(SUPPLIED MATERIAL Opens)

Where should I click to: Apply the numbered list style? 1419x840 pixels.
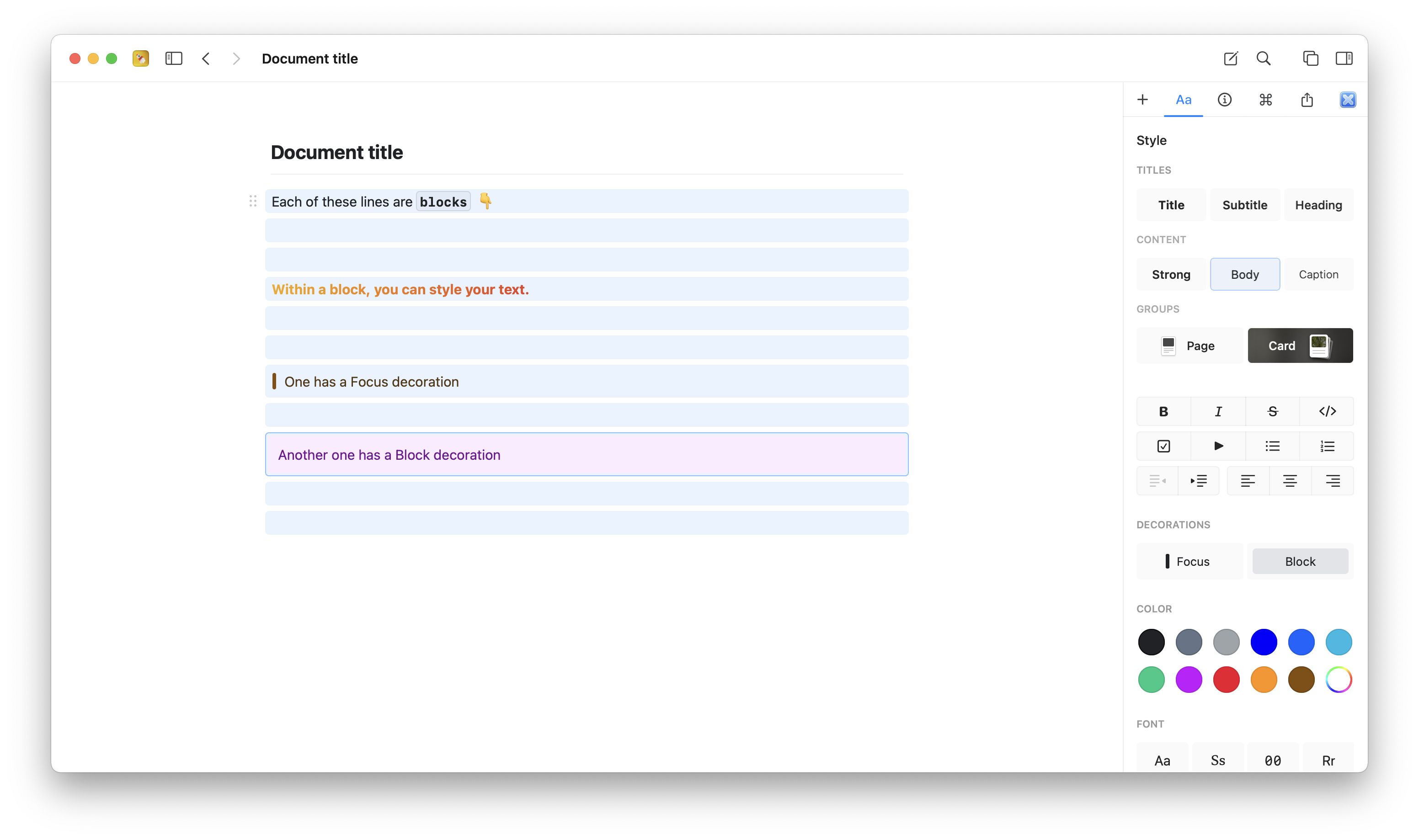coord(1327,446)
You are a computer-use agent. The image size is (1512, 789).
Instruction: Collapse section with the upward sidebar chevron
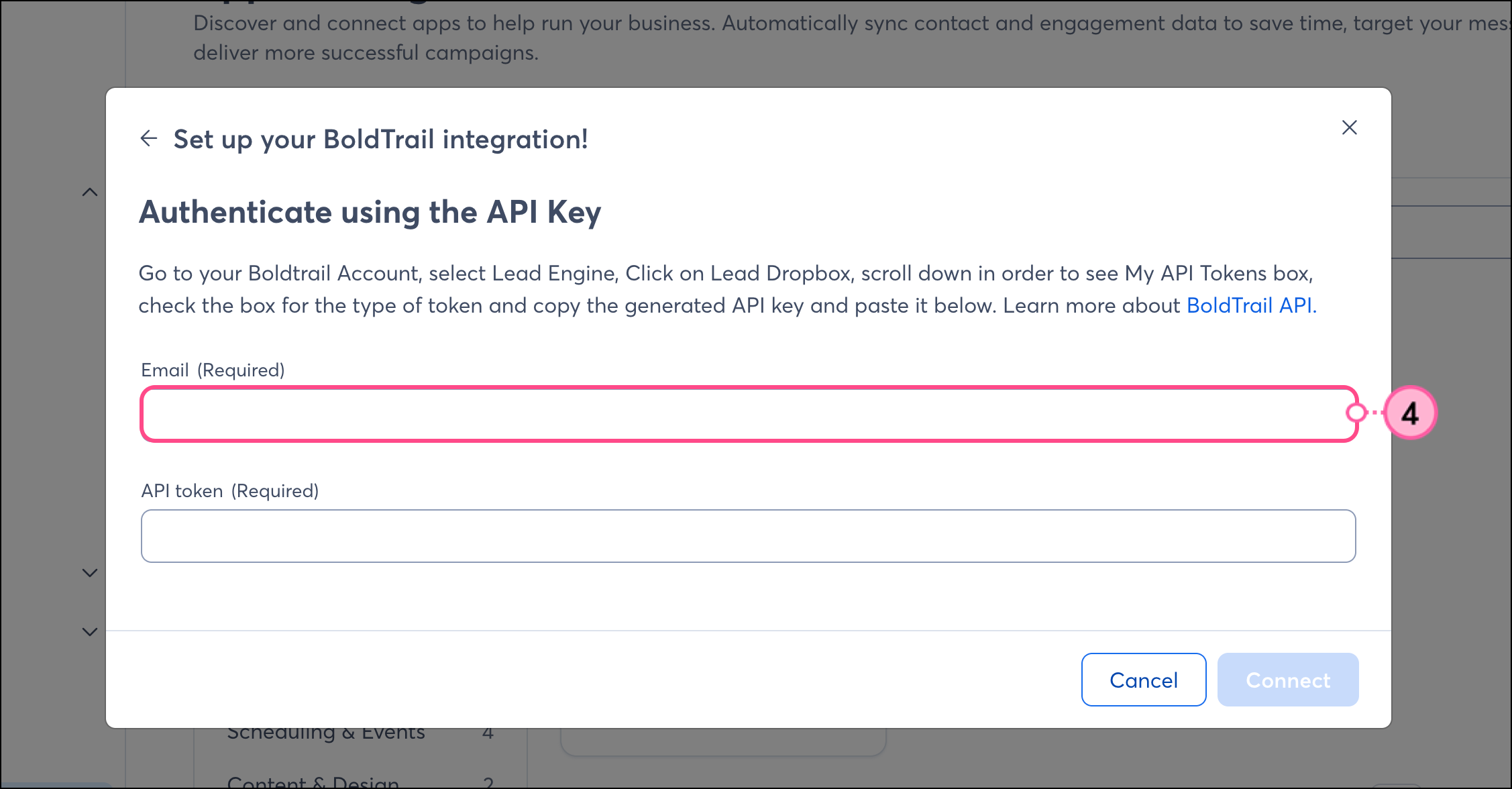click(90, 193)
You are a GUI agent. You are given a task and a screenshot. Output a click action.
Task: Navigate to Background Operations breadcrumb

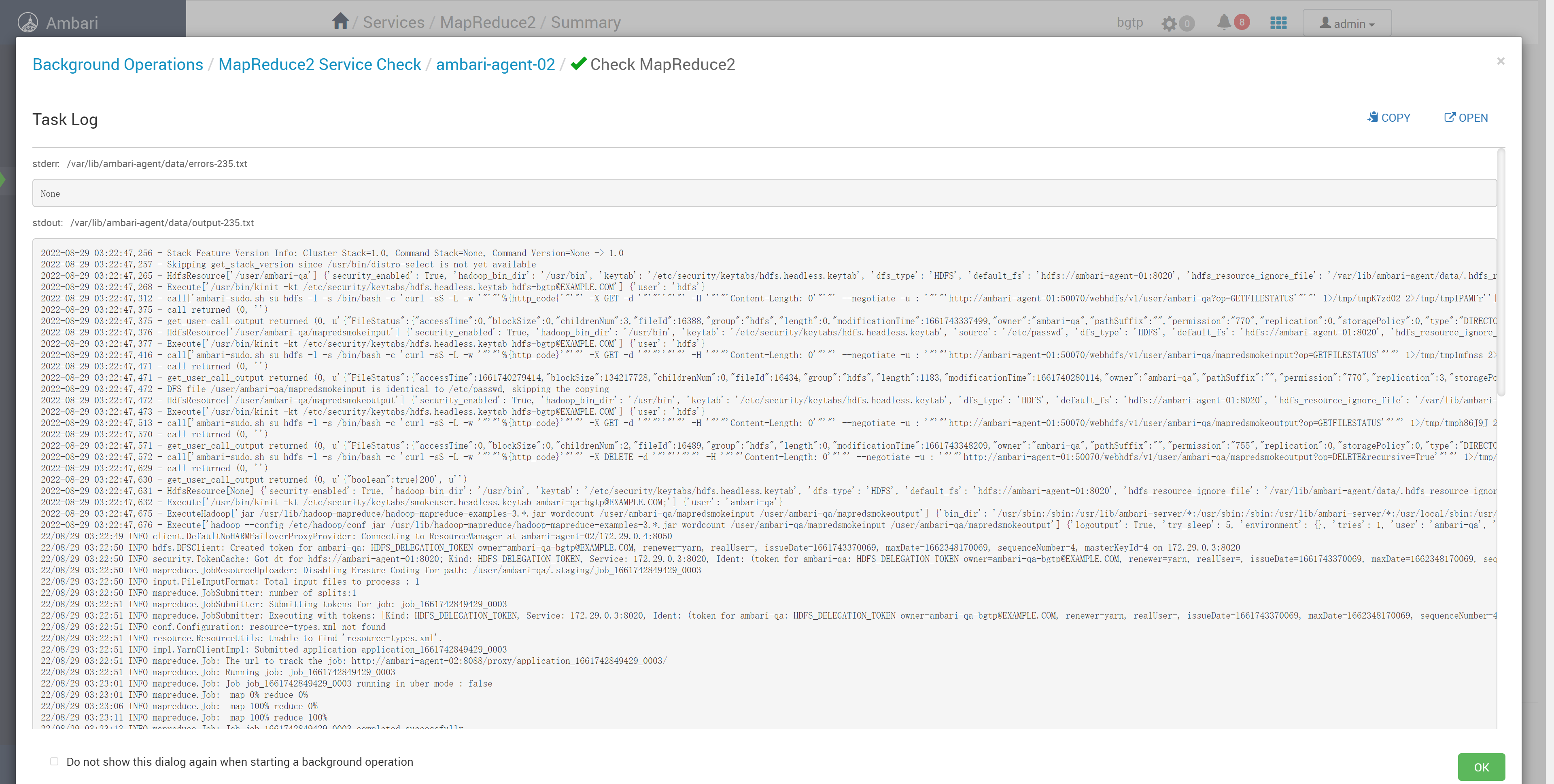coord(118,65)
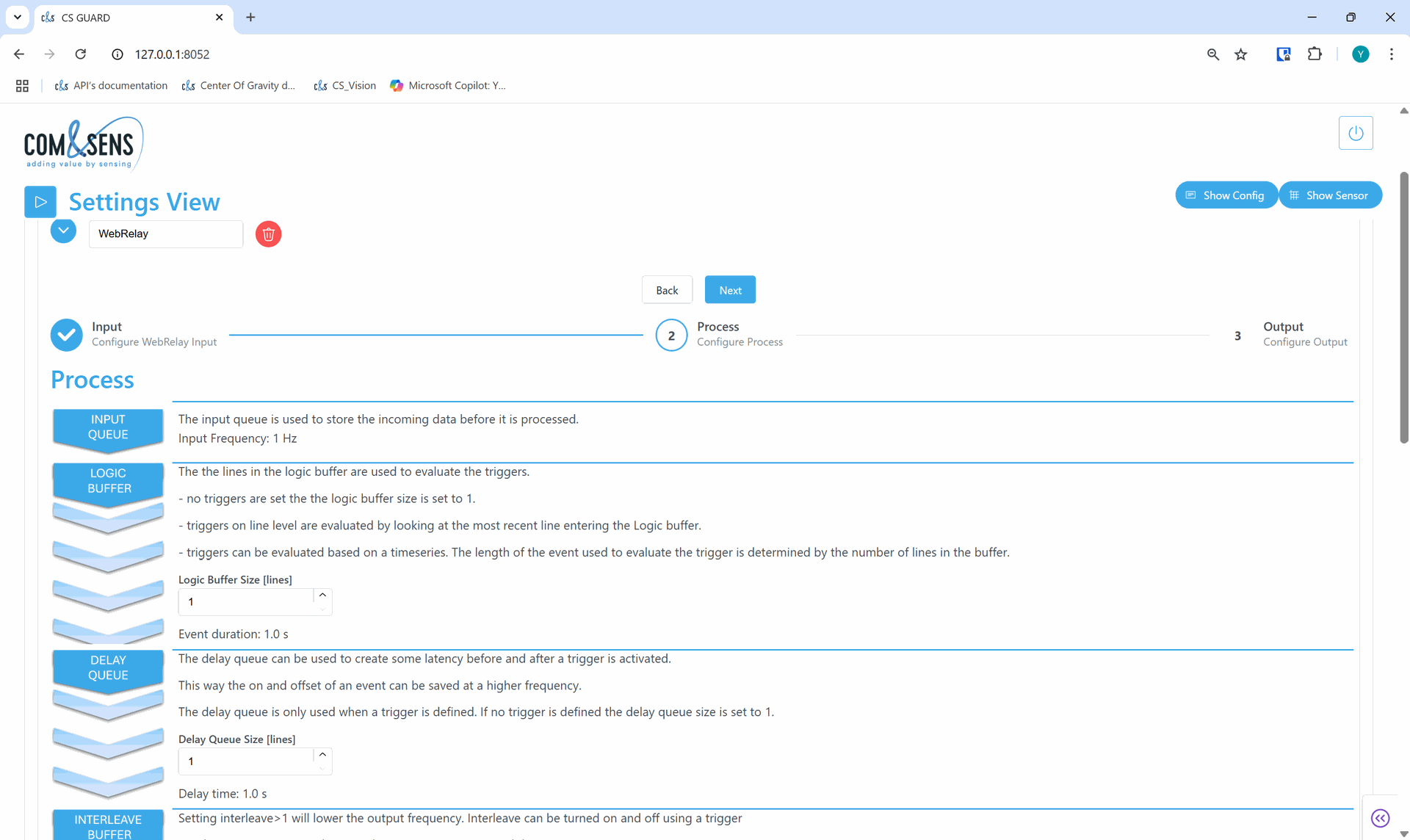Click the browser zoom magnifier icon
This screenshot has width=1410, height=840.
[1212, 54]
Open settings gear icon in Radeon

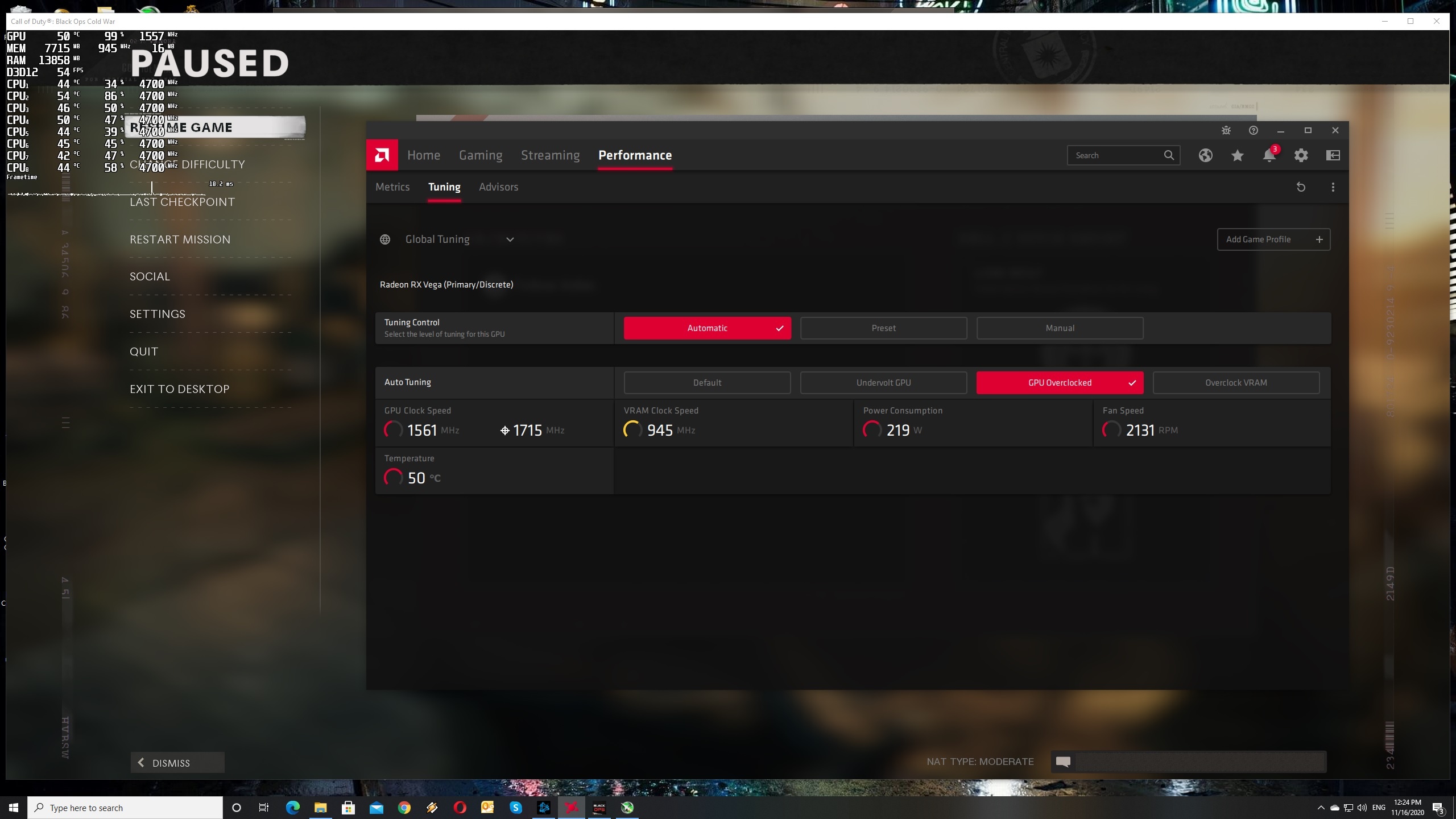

(SUPPLIED MATERIAL Closes)

### [WORK INSTRUCTION]
Show every line of the records above that contains the word "agent".

### [REPLY]
You are a computer-use agent. The image size is (1512, 789).
You are a GUI agent. You are given a task and a screenshot. Output a click action.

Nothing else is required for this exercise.